__WRITTEN TASK A__:
Rewrite the rows from the line with "Click the ACCOUNT_EQUITY constant" to the line with "pos(320,654)", swapping "constant" for "variable" and leaving everything else as it is. Omit the pictures from your answer.

__EXCERPT__:
---+---

Learn T-SQL With Erik: Clustered Tables, Page Splits, and Readaheads

Erik Darling here with Darling Data. In today’s video, we are going to talk about, well, we’re going to use a snippet, a tiny little bibbidi-bobbidi-boop from my larger training corpus of material, the Learn T-SQL with Erik course. It’s available down in the video description. I’m going to say this in like two minutes again anyway, but down in the video description, there’s a link you can click on to buy this course at a date. I’m going to give you a discount because I care about you and your financial future in the world. But today we’re going to learn about clustered tables, how they differ from heap tables, which I guess was maybe fairly obvious if you watched yesterday’s video or if you’ve been around SQL Server for a bit. But there’s an interesting thing that I want to show you at the end of this that not a lot of people know about. So you’re just going to have to hold on to your diapers for that. Of course, like I said, I predicted this, right? I predicted these predictions. Erik Darling knows his stuff. Down in the video description, you will find all sorts of helpful links to hire me for consulting, buy my training, including the larger corpus of training material that makes up the Learn T-SQL with Erik course. And the links down there where the fingers are pointing. You can even do something kind of funny and be like, I’m juvenile. But you can also become a supporting member of the channel. Ask me office hours questions. And of course, if you enjoy this training content and you want to keep me going, you want to keep my batteries full, you want to keep my wind in my sails, I’m going to keep my powder dry here, then you should like, subscribe and tell a friend or many friends. Just don’t tell. I mean, you can tell the robot friends. Maybe they’ll learn a few things from me. I don’t know. They can’t subscribe. They can’t like, but you know, maybe maybe they’ll pick up on some helpful things. If you want free, absolutely free as in speech kind of SQL Server monitoring, you can you can get that from me. I have released completely open source, no charge, no email, no weird phone home telemetry. It’s available at my GitHub repo. It’s all the stuff that I would monitor if I cared about monitoring SQL Server, which I do. So I do now. It’s all in there. Wait stats, blocking, deadlocks, query stuff, you know, CPU, memory, disk, you name it, Erik Darling is on top of it.

And if you are a fan of our robot friends, if you want to have your favorite robot talk to your monitoring data, and maybe give it some like some better context on what you’re looking for, what your problems are, you can you can use the optional opt in built in MCP tools to have the robots go look at stuff for you and maybe get some faster answers than just poking through all sorts of charts and graphs on your own, because that can, that’s that can be difficult if you don’t know what you’re looking for. But the robots who have been trained on years of smart SQL Server people like me saying things for free online. Apparently, apparently, they can they can whiz bang, look at all your data and give you answers. Maybe, we’ll see. You can still hire me if they if you don’t like their answers. I’ll be your robot friend.

---+---

__DATA LINES__:
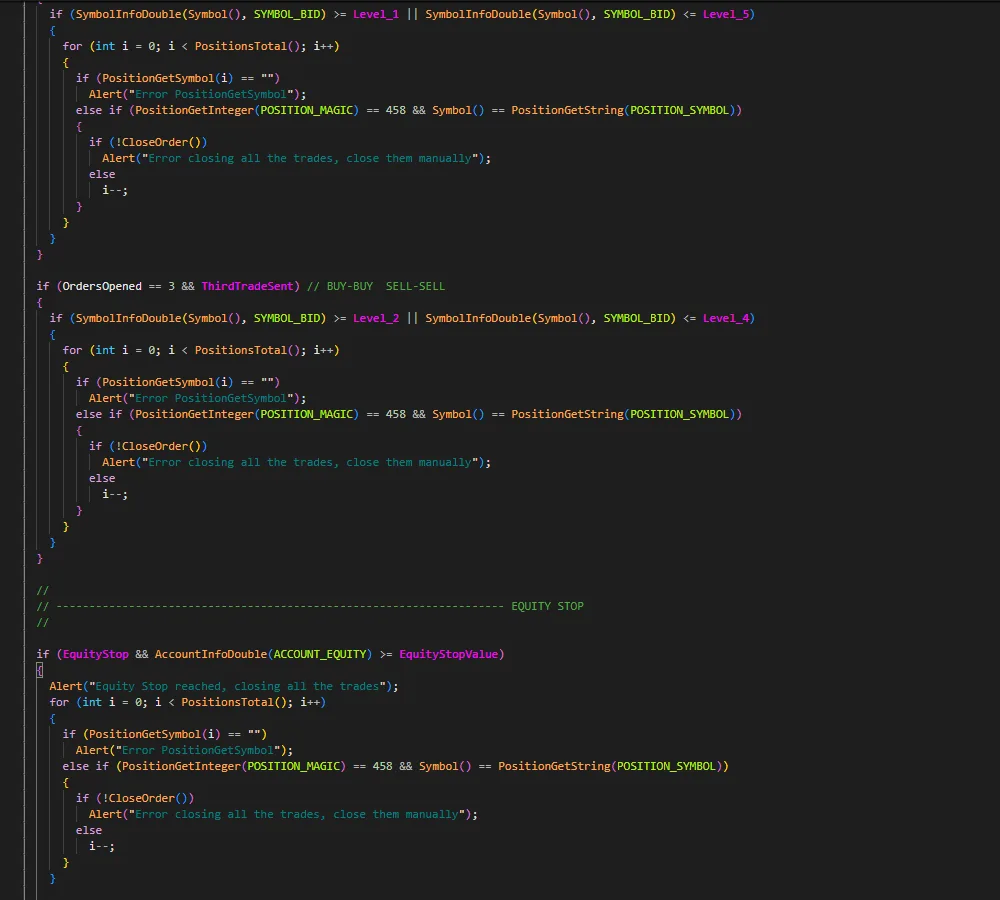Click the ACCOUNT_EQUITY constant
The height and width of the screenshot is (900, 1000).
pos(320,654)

---+---

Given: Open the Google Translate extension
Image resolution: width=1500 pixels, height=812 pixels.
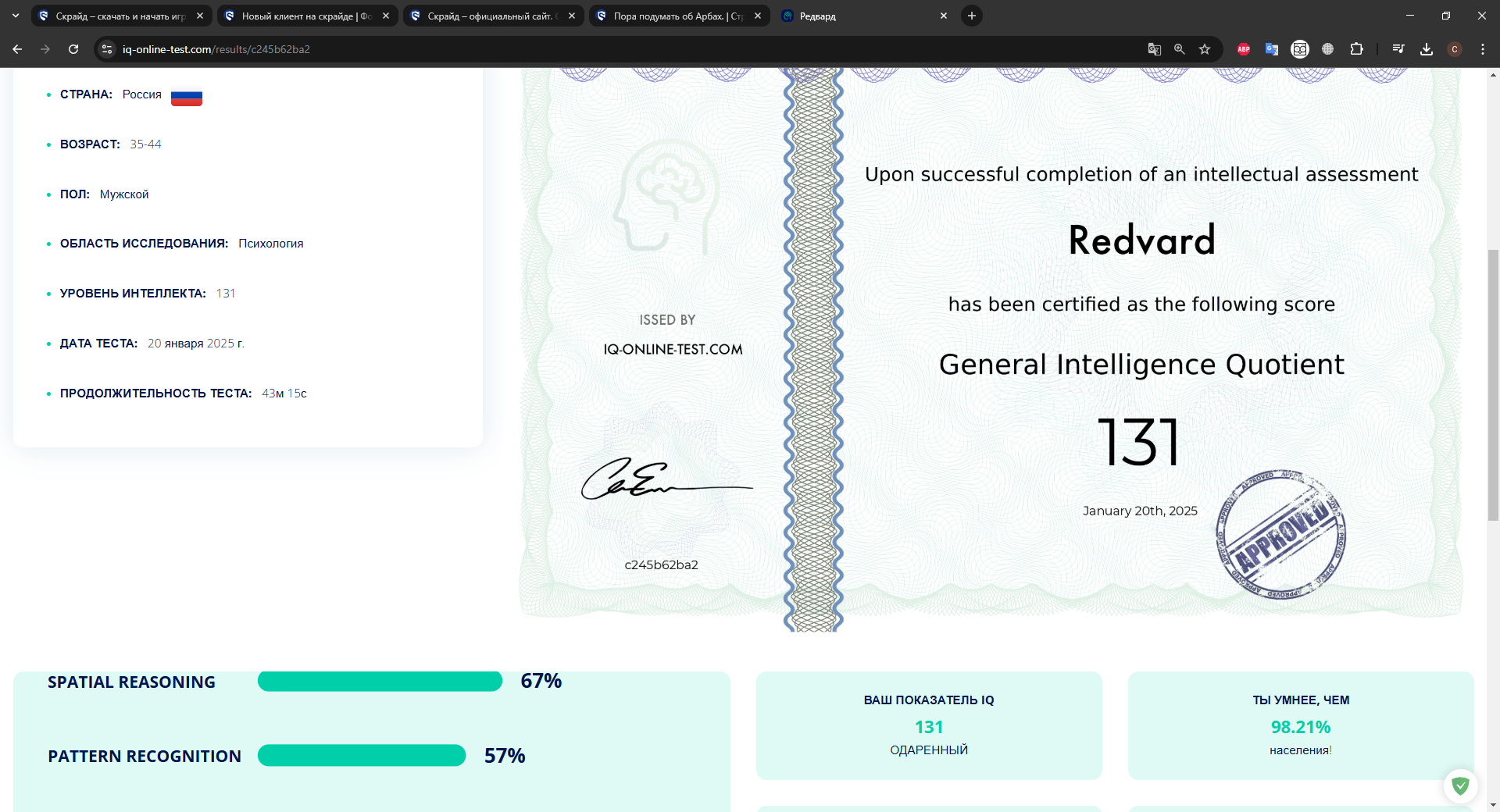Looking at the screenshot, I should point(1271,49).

---+---

__WRITTEN TASK B__:
In the T-SQL video transcript, where is the free SQL Server monitoring tool available?

__EXPECTED OUTPUT A__:
Click the ACCOUNT_EQUITY variable
The height and width of the screenshot is (900, 1000).
pos(320,654)

__EXPECTED OUTPUT B__:
At Erik Darling's GitHub repo.